— START Listed records —

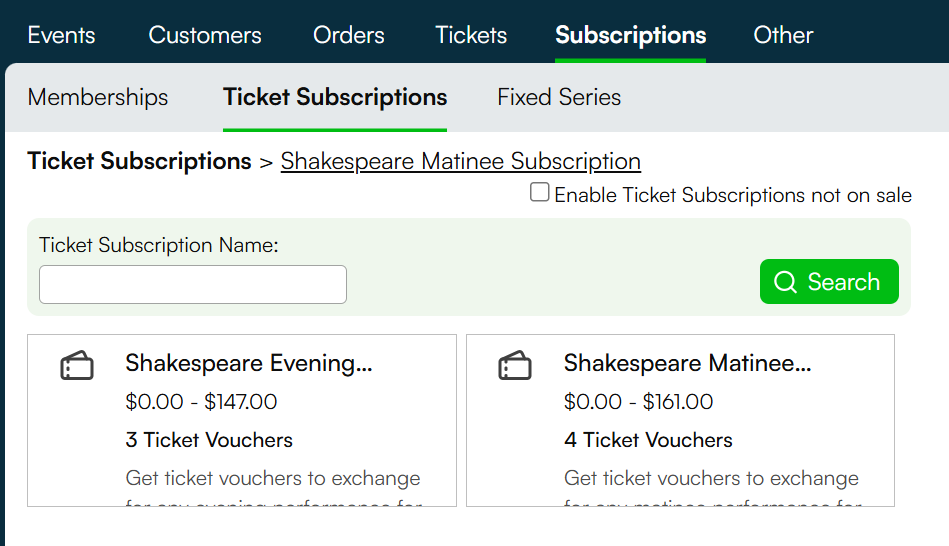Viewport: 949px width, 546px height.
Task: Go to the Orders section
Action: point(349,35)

— END Listed records —
— START Listed records —

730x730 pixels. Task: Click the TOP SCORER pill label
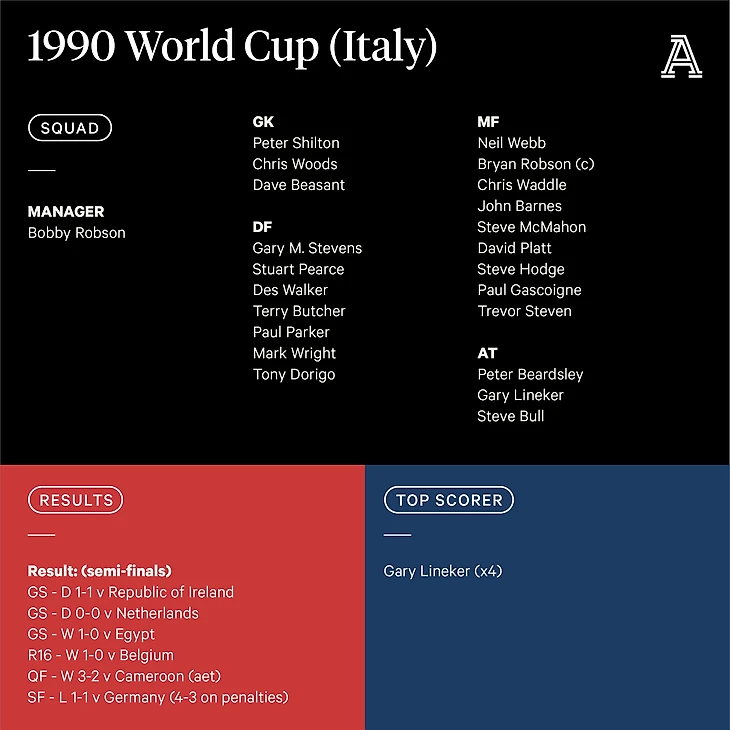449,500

— END Listed records —
— START Listed records —

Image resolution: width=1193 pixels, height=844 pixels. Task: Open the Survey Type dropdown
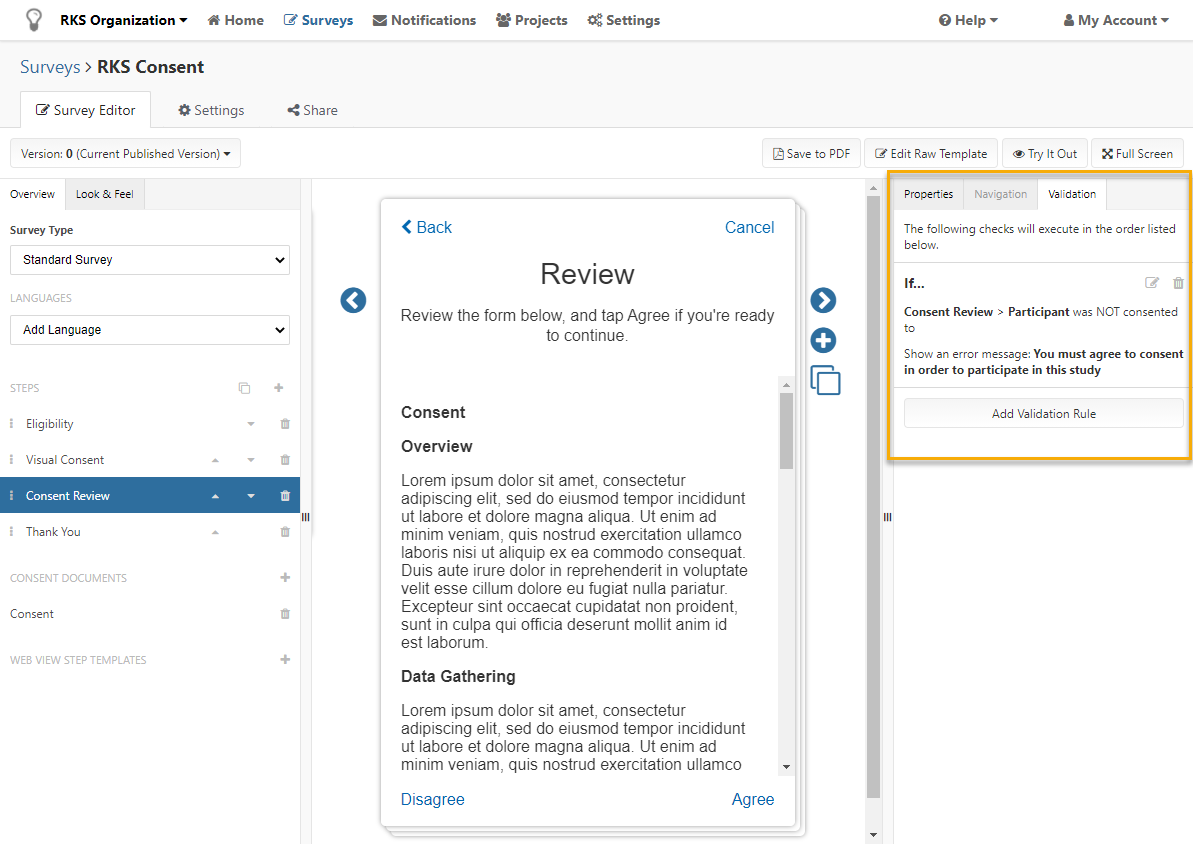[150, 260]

— END Listed records —

**Exercise brief**
Print the lines between the one containing "Viewport: 949px width, 546px height." and the one containing "Action: point(349,35)", inclusive, as they stand in the records, leaving out the pictures.

**Reply to the task**
Viewport: 949px width, 546px height.
Task: Go to the Orders section
Action: point(349,35)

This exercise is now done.